------ Data under study

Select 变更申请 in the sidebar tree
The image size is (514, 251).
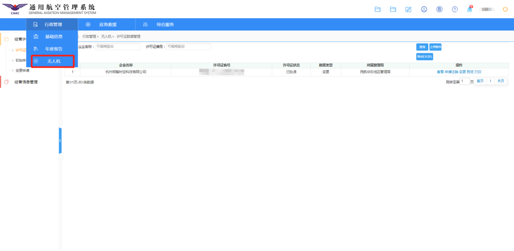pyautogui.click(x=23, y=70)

------------
------ Data under study

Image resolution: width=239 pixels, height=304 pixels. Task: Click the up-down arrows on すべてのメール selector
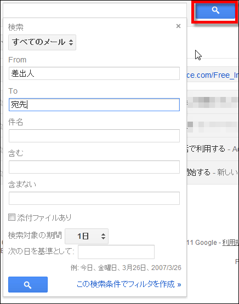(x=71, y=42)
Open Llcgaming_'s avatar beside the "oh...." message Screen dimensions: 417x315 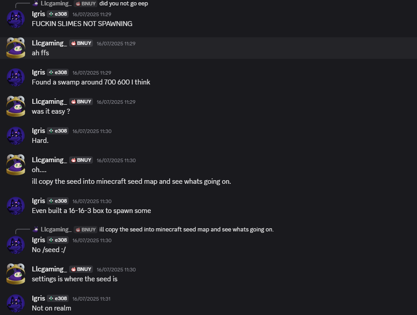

------------
------ Data under study

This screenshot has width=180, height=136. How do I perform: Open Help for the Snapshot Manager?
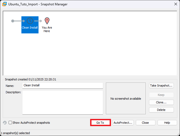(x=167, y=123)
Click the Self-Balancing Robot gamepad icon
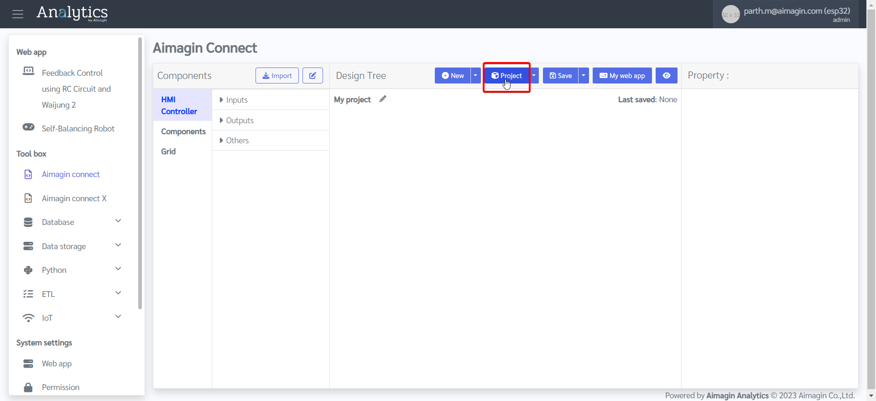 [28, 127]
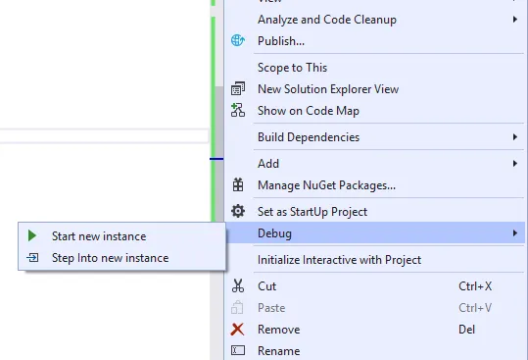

------------

Please transcribe exactly the part of the records that opens with the line containing "Image resolution: width=239" and closes with the line containing "Open Llcgaming_'s avatar", both ends included, and leave out the pictures.

* Task solution *
Image resolution: width=239 pixels, height=304 pixels. Task: Click the up-down arrows on すべてのメール selector
(x=71, y=42)
Open Llcgaming_'s avatar beside the "oh...." message Screen dimensions: 417x315 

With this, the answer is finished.